Where do you go to get those neat "Avatars" to put by your name when posting "A Thread". Some of them are really awesome! Cajeannie


----------



## Volt-Schwibe

here on our board, in the users control panel, there is a setting for avatars.

there is a bunch to choose from, and there is also the option to add a custom one from your own computer.

although, i think you need 100 posts to be able to use one from your computer.

and on top of that, we had a crash a while back, and some things are still buggy, and it seems the custom avatar is one of them, so it may or may not work.

also, if you can't find enough sources for avatars, try using google image search, and search for an animal you like, or a singer you listen to, or something like that.

there is a bunch at www.mess.be that are free to download, but they are meant for the msn messenger and wont always look perfect.

i think that is where i got this autobot here, and the decepticon i was using.

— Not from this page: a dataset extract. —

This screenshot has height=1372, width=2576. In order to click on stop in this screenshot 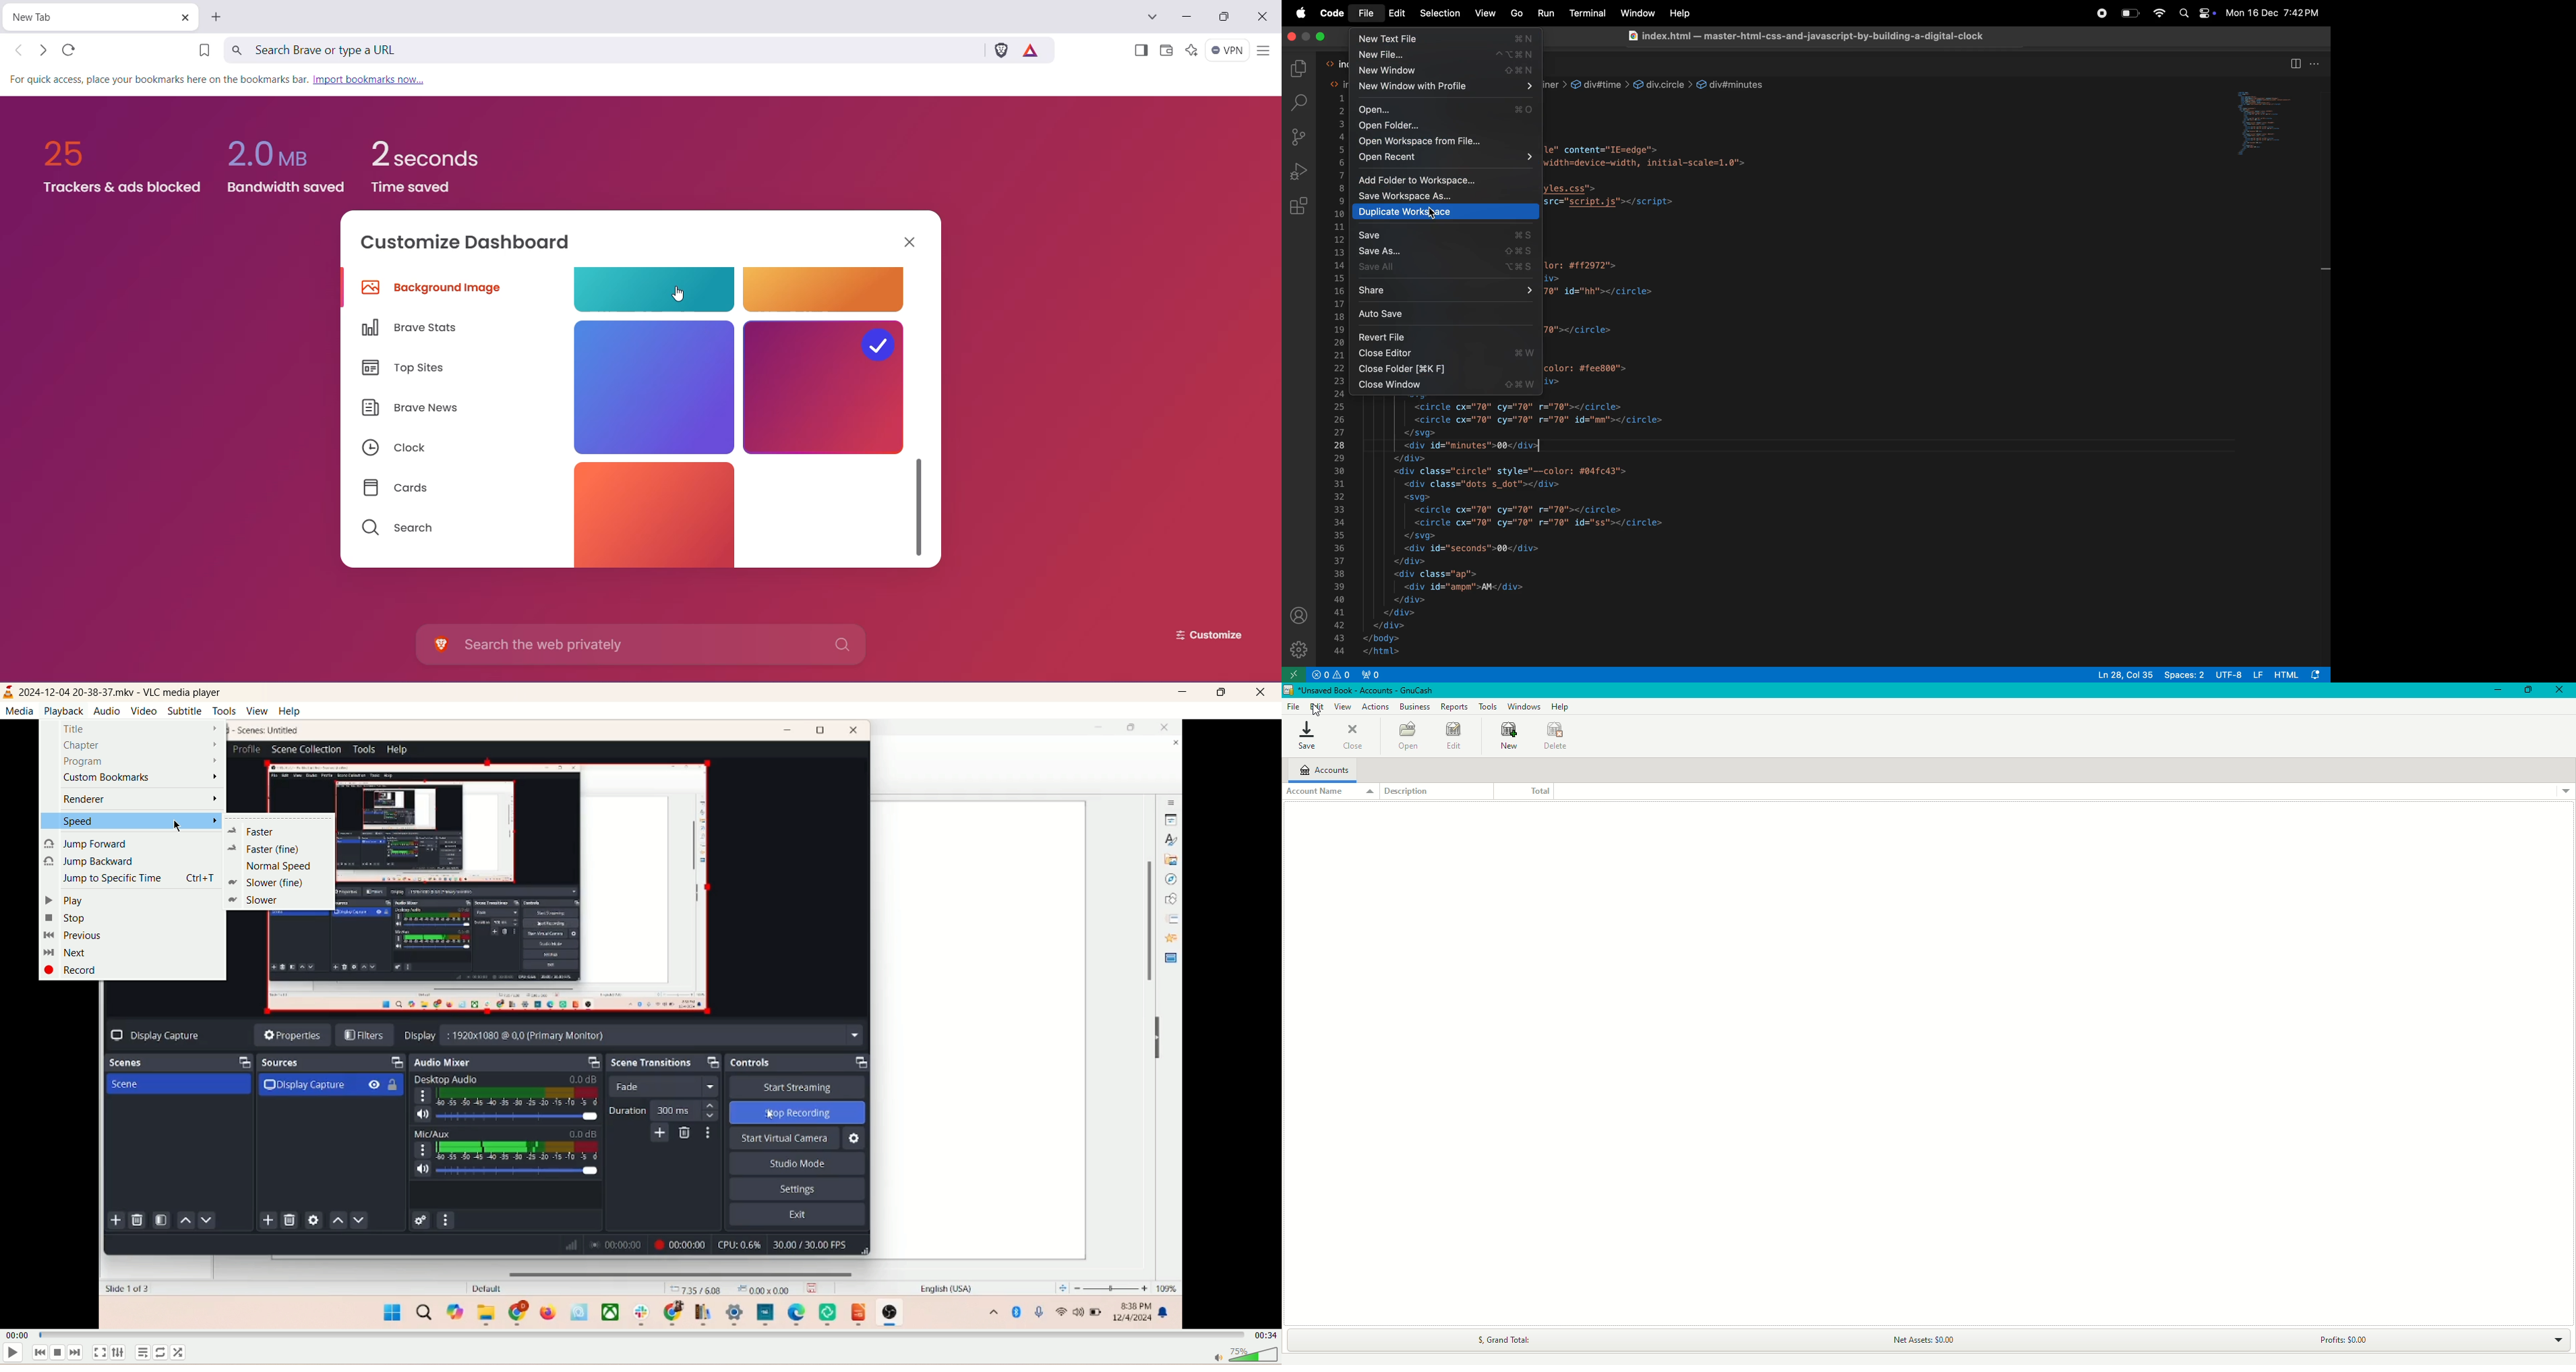, I will do `click(65, 918)`.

and, if you have a gif making tool, you can make your own avatar either 60x60 or 100x100 (im not sure, but it tells you when you are trying to upload them) you can even make them animated.


----------



## BernieLJ

WaltSide said:


> ...and, if you have a gif making tool, you can make your own avatar either 60x60 or 100x100 (im not sure, but it tells you when you are trying to upload them) you can even make them animated.


Just F.Y.I...I use Irfanview for GIF animations...free download from the Internet.


----------



## Volt-Schwibe

Gimp does it too, and it's free with some versions of linux.

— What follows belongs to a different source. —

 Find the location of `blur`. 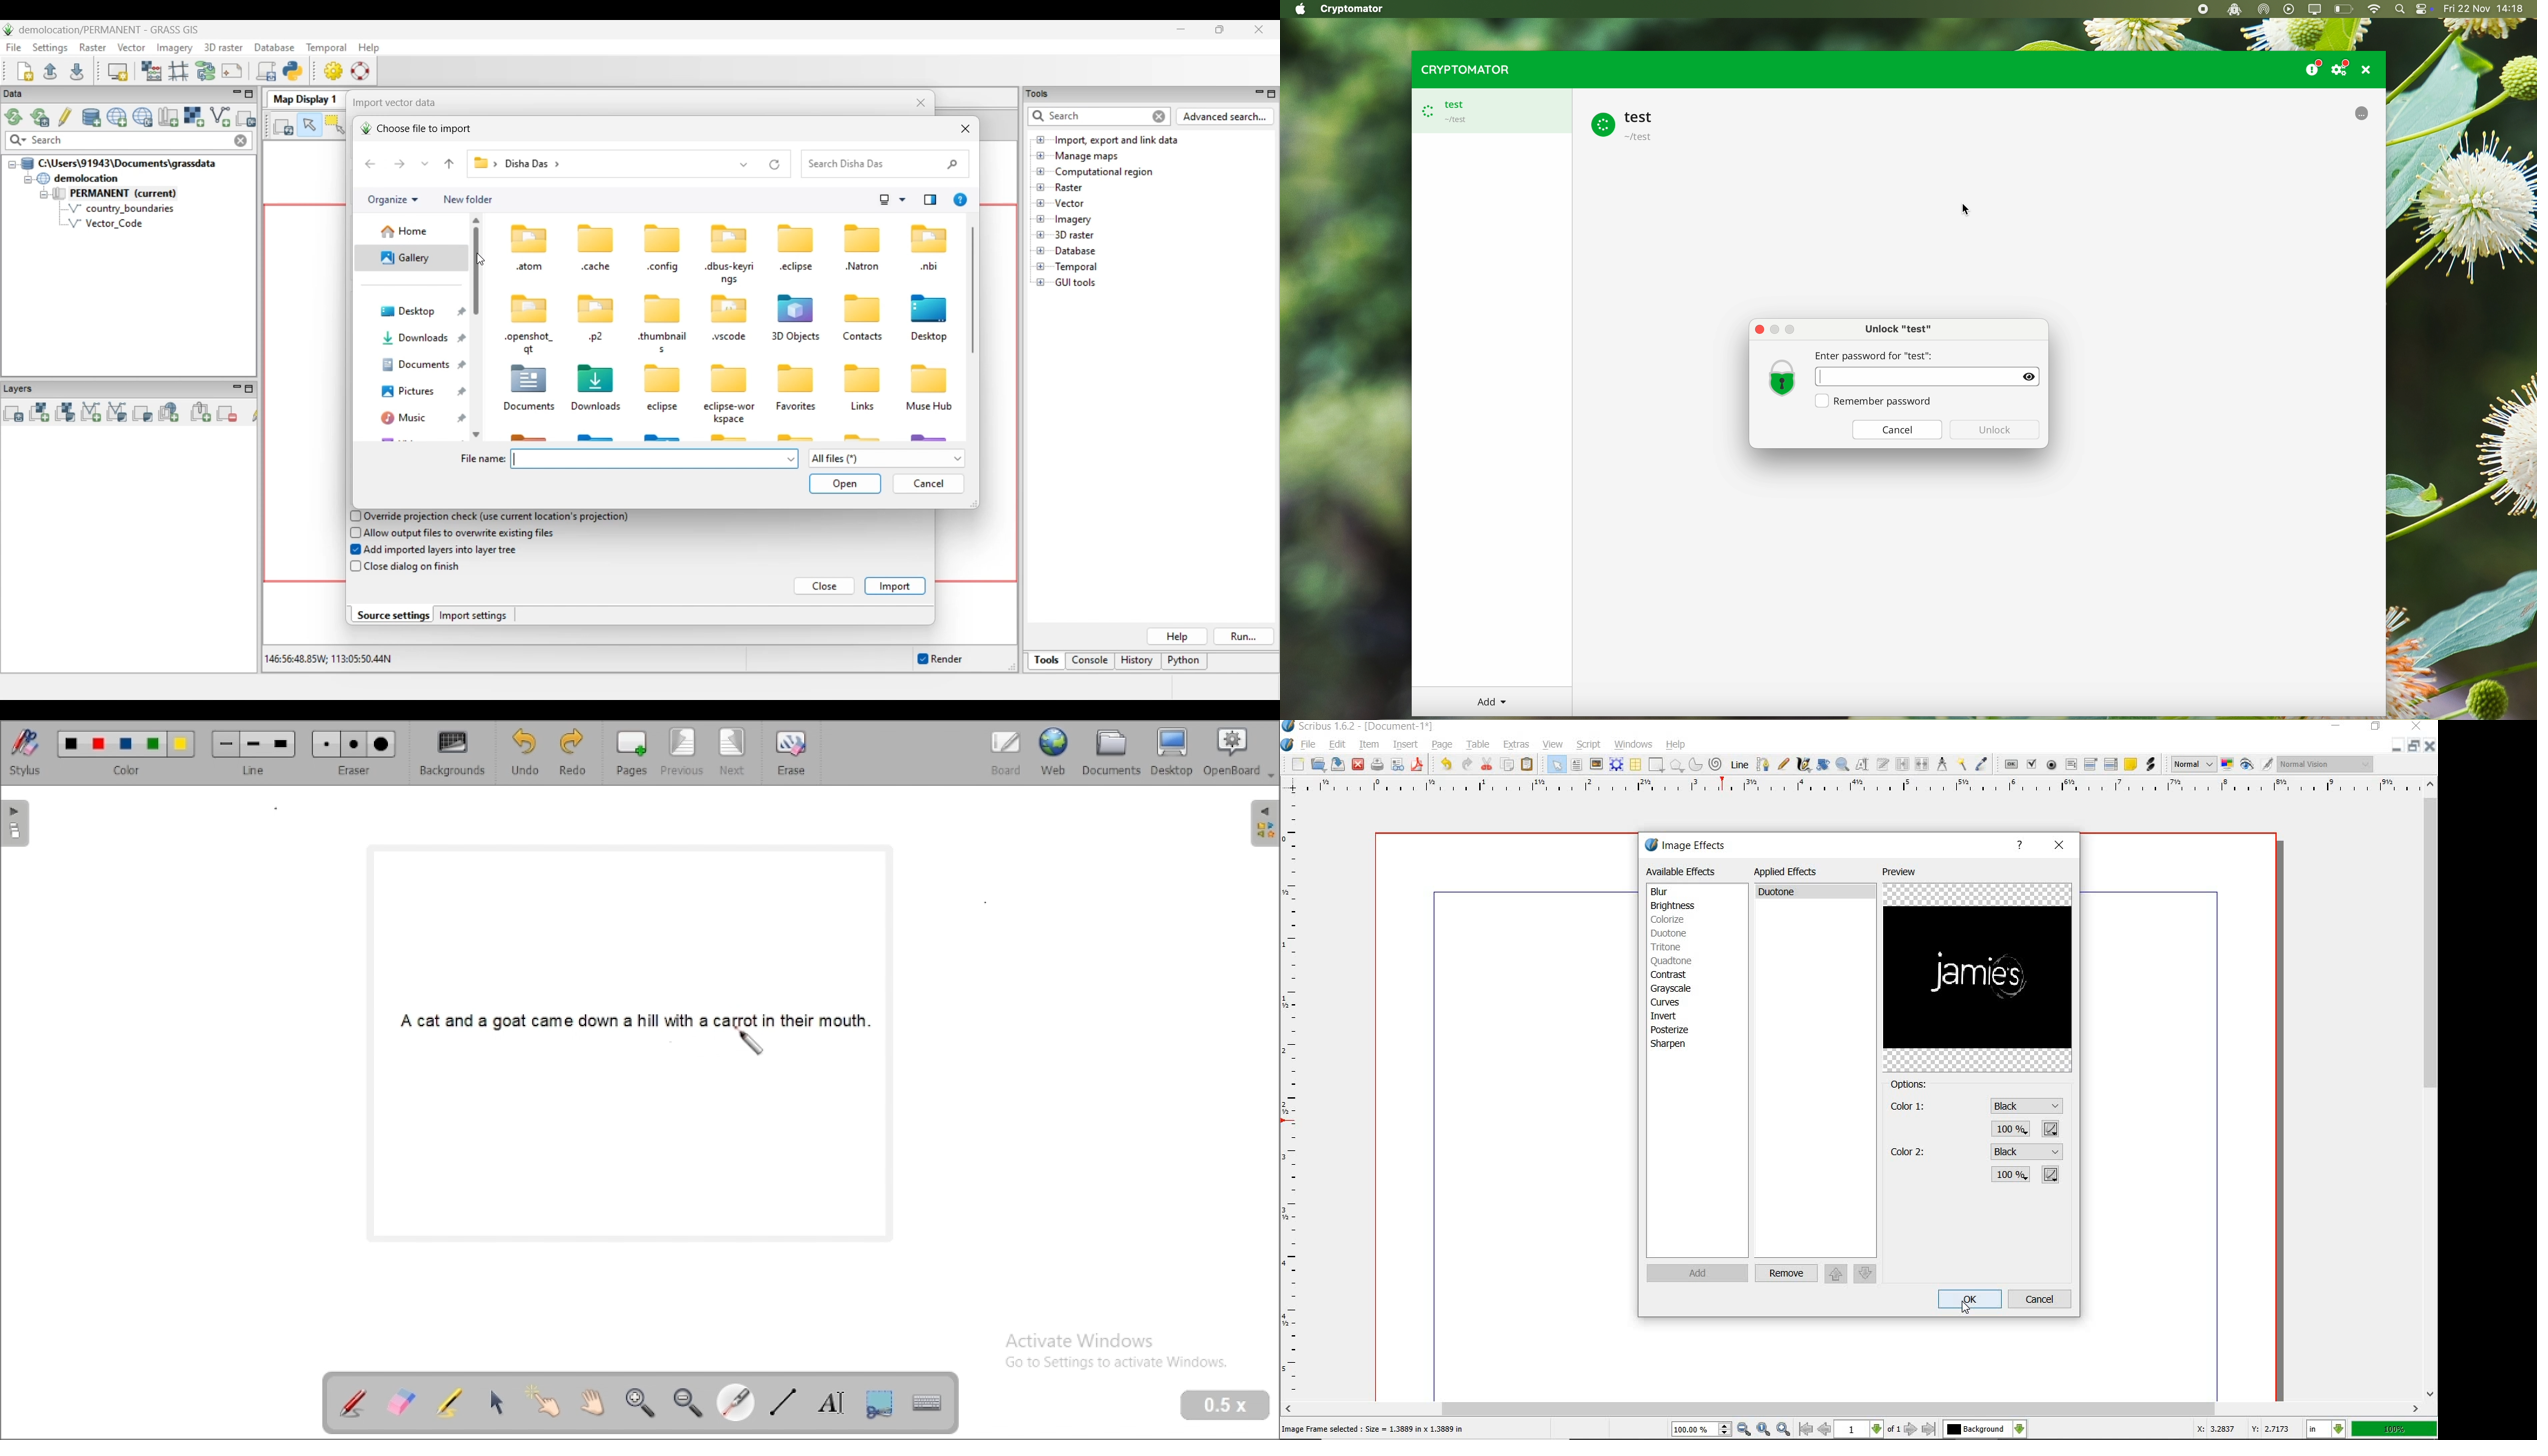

gif movie gear was what i used to use, but it expires after 30 days.


----------



## DumberDrummer

I have a program around here in which you drag *.gif files into a window and it makes them into an animated gif. Very easy. 

I've tried useing the gimp to make animated gifs, but its very complicated. 

And the GIMP is under the GNU/GPL. So its free no matter what. I could even upload it here for you.


----------